第16話




今日は朝からテンションが高いのが自分でもわかる。


1週間はあっという間にすぎて、また“時代に追いつきたい!”の放送日となっていた。


そのことに気が付いたのは昨日の夜だ。


今日のスケジュールを確認していた時、仕事が終ったら何しようかと思った瞬間に思い出したのだ。


そこからるんるんな気分ということだ。


仕事の空き時間にスマホを確認すると、鈴風からメッセージが入っていた。


連絡が来るのはキラステを見に行った日ぶりで、彼女からの連絡はほとんどが『推し事』関連のなので心躍る内容が多い。


《仕事お疲れ様~!これはすぐに連絡しないと、って内容の情報解禁がありまして…!》


メッセージの下にはURLが送られてきていた。


解禁して直ぐにわざわざ連絡をくれるほどの内容…


私は深く息を吸ってから開いた。





“『舞台 本愛ほんあい』 今秋上演決定!!


たくさんの物語が人々の心を潤わせてきた。

そんな数々の作品の内容、結末を書き換えて自分の作品として世に出そうとする

"模倣文豪"を名乗る者たちが現れた。

そこで政府は元の物語を守るために"物語保護機関"を構成した。

物語の中に入ることができる特殊能力をもつ"神子みこ"のもと物語を愛する者たちが集まる…


夏目椿 役:紀田蒼人

菊池きくいけ時雨しぐれ 役:廣野圭斗

桜咲おうさか怜 役:東優雨

梅香うめか志人ゆきと 役:伊原雅紀

岡宮葵 役:橘颯汰


Coming soon… ”





公式ホームページ開いたまま私は一度目を閉じた。


喉まで出かかっている嬉しさを押し殺して、自分に落ち着かせるように言い聞かせた。



まって…!?

蒼人くんが主演で、このメンバー!?



しかもゲームが配信されてから人気すぎてサーバーが落ちることが多々ある"本愛"!?



これは……


嬉しすぎてにやけが止まらない。



わたしの推しキャラは今回の舞台では出でこなさそうだけど、好きな作品に推しの俳優、さらにこのキャスティングとなれば、絶対に見に行きたい!!!

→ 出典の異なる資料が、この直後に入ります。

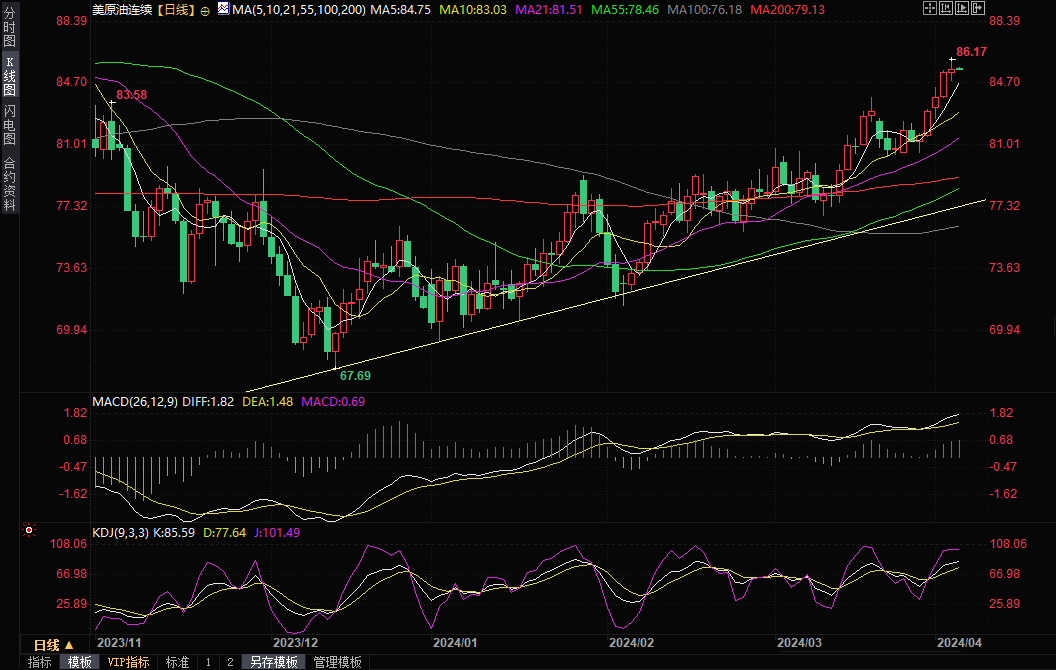Click the crosshair grid icon at top right
The image size is (1056, 670).
coord(930,8)
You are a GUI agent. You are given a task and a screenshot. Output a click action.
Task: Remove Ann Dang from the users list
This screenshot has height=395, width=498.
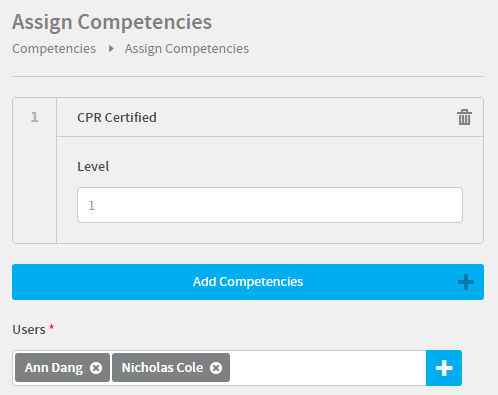[x=96, y=368]
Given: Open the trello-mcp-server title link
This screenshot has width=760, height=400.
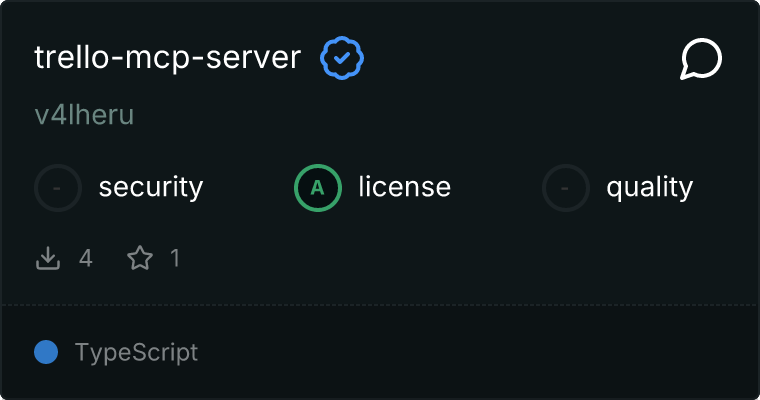Looking at the screenshot, I should click(x=167, y=58).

今すぐに鈴風に電話して話をしたい気持ちだったが、次の仕事の時間が迫っている。


今日は“時代に追いつきたい!”の放送日なだけでもテンションが高い日だったのに、こんな素敵な情報解禁まで頂いてしまったら…



キャパオーバーしてしまいます!!!!


蒼人くん主演おめでとうございます!!!

颯汰くん、雅紀くん、圭斗くん、優雨くん、出演おめでとうございます!!!!


心の中でお祝いして、仕事に戻った。




その日の仕事は絶好調で、予定よりもかなり早く終わった。


終わると速攻で鈴風に電話をかけた。


彼女は直ぐに電話に出てくれた。



「もしもし鈴風?今大丈夫?」


「大丈夫だよ~!…本愛の話でしょ?」


「もちろん!!ねぇ、今日早く仕事終わたんだけど、うちに来ない?

明日の仕事も午後からだから泊って行ってくれてもいいよ!」


「え~!そんないい誘い、断る理由がないな~!!じゃあ、準備したら向かうね!」


「やったー!待ってるね!!」



今夜は楽しい夜になること間違いなしとなったところで、彼女が来るまでに夜ご飯の準備と、お風呂に入ってしまうことにした。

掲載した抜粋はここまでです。